Boston Scientists Created Human Platelets With a ‘Next-Generation Bioreactor’

The finding could help meet the needs for blood transfusions worldwide.

According to Brigham and Women’s Hospital (BWH) researchers, every year in the U.S., more than 2.17 million platelet units (blood cells that form clots) are transfused to patients. But an increase in demand, a short five-day shelf-life, and the possibilities of contamination, rejection, and infection have made blood platelet shortages common.

But a new finding by BWH researchers may have just changed the way transfusions are performed forever. Scientists developed a “platelet bioreactor” that can generate fully functional human platelets in vitro. This biomedical advancement, researchers say, could help to address blood transfusion needs worldwide.

The study is published July 21, 2014 in Blood.

“The ability to generate an alternative source of functional human platelets with virtually no disease transmission represents a paradigm shift in how we collect platelets that may allow us meet the growing need for blood transfusions,” said Jonathan Thon, the study’s lead author, and a researcher in the Hematology Division at BWH.

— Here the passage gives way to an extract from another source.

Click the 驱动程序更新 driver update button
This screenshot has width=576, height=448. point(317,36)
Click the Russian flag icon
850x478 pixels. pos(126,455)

In the study, the researchers say that the bioreactor “combines the major components of bone marrow and models its composition and blood flow characteristics.”

This is how the bioreactor works, according to BWH:

Blood cells, such as platelets, are made in bone marrow. The bioreactor—a device that mimics a biological environment to carry out a reaction on an industrial scale—uses biologically inspired engineering to fully integrate the major components of bone marrow, modeling both its composition and blood flow characteristics. The microfluidic platelet bioreactor recapitulates features such as bone marrow stiffness, extracellular matrix composition, micro-channel size, and blood flow stability under high-resolution live-cell microscopy to make human platelets.

Application of shear forces of blood flow in the bioreactor triggered a dramatic increase in platelet initiation from 10 percent to 90 percent, leading to functional human platelets.

“The regulatory bar is appropriately set high for blood products, and it is important to us that we show platelet quality, function, and safety over these next three years since we’ll likely be recipients of these platelets ourselves at some point,” Thon said.

When the three years is up, in 2017, researchers hope to begin human clinical trials. In the report, the researchers wrote that that their findings could help meet increasing global demand for donor blood.

“Bioreactor-derived platelets theoretically have several advantages over conventional, donor-derived platelets in terms of safety and resource utilization,” said William Savage, MD, medical director of the Kraft Family Blood Donor Center at Dana Farber Cancer Institute/Brigham and Women’s Hospital, who did not contribute to the study. “A major factor that has limited our ability to compare bioreactor platelets to donor platelets is the inefficiency of growing platelets, a problem that slows progress of clinical research. This study addresses that gap, while contributing to our understanding of platelet biology at the same time.”